### Exercise instructions
Which lines run from the one containing "Task: Open the" through the end of the data? Write them out exactly, with the pictures left out.

....................

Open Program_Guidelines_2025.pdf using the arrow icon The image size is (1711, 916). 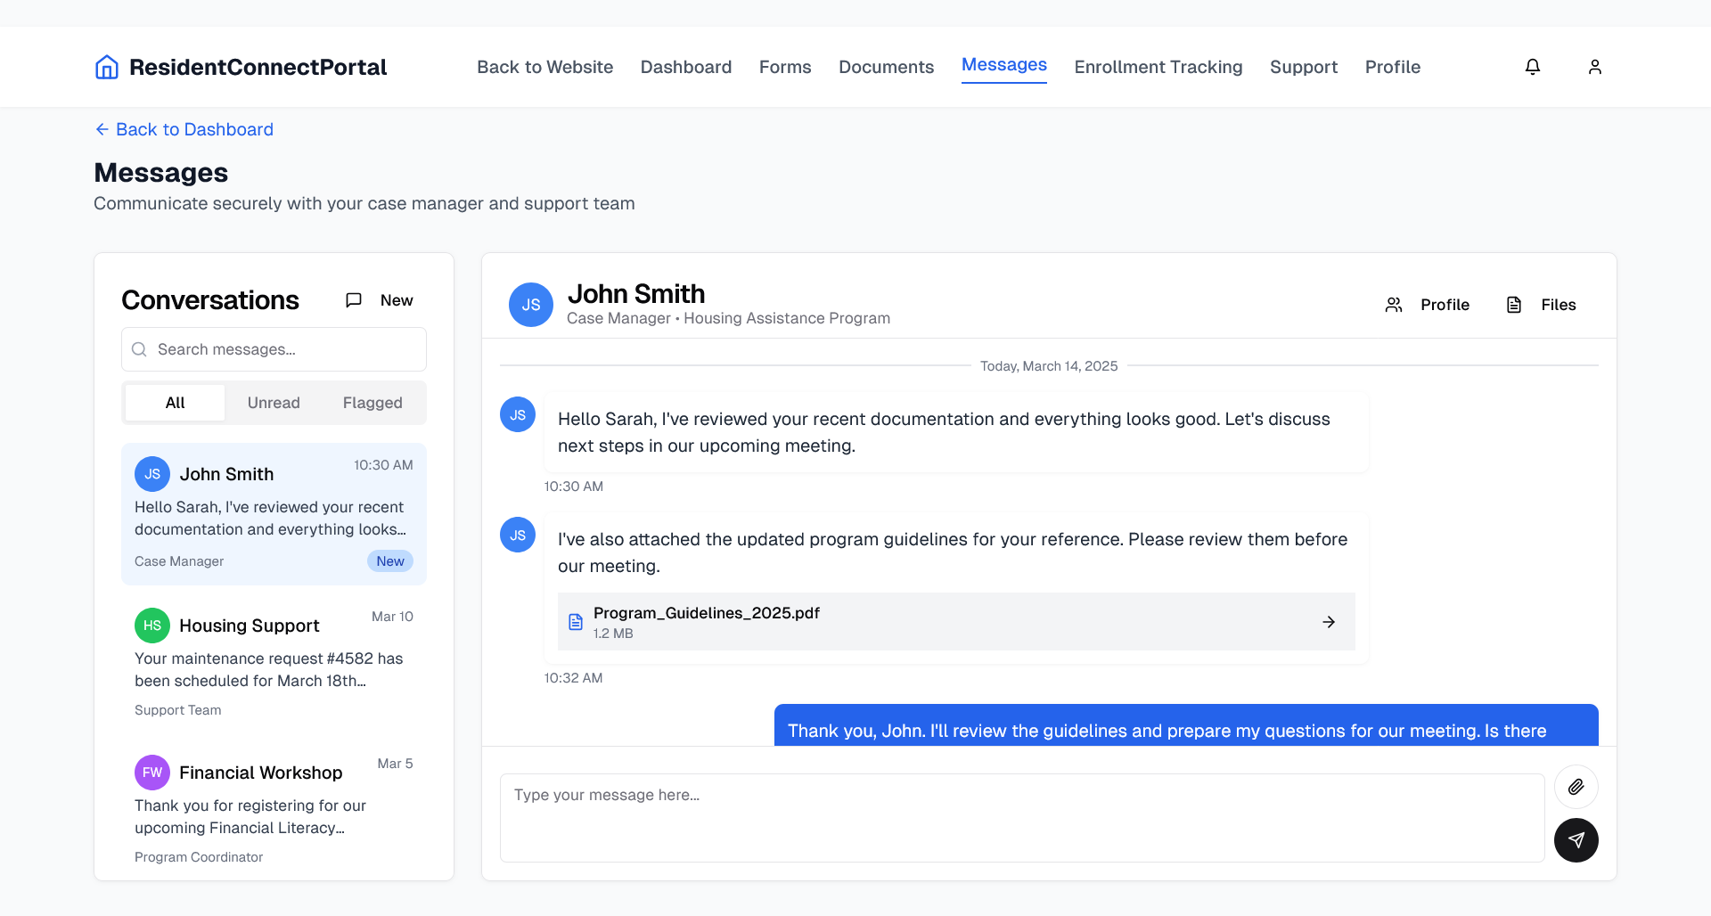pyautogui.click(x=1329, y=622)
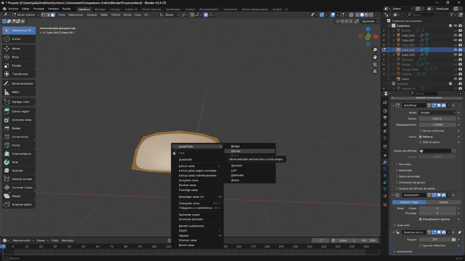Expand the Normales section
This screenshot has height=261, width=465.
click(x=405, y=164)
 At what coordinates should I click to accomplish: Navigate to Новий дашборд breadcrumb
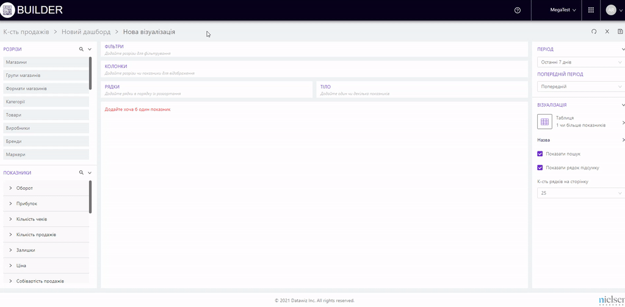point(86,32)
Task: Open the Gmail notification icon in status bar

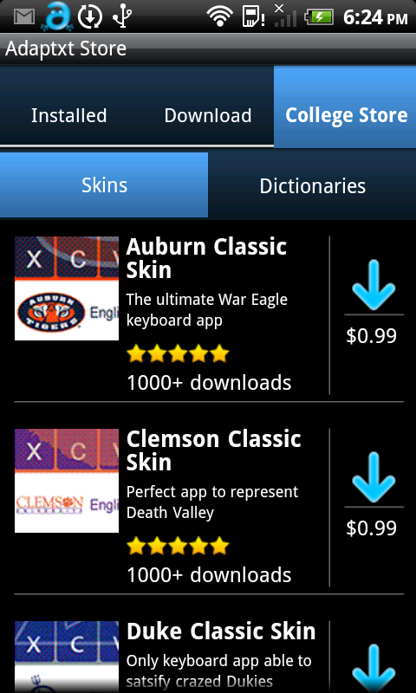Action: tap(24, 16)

....................

### Answer section
Task: Open the Gmail notification icon in status bar

Action: tap(24, 16)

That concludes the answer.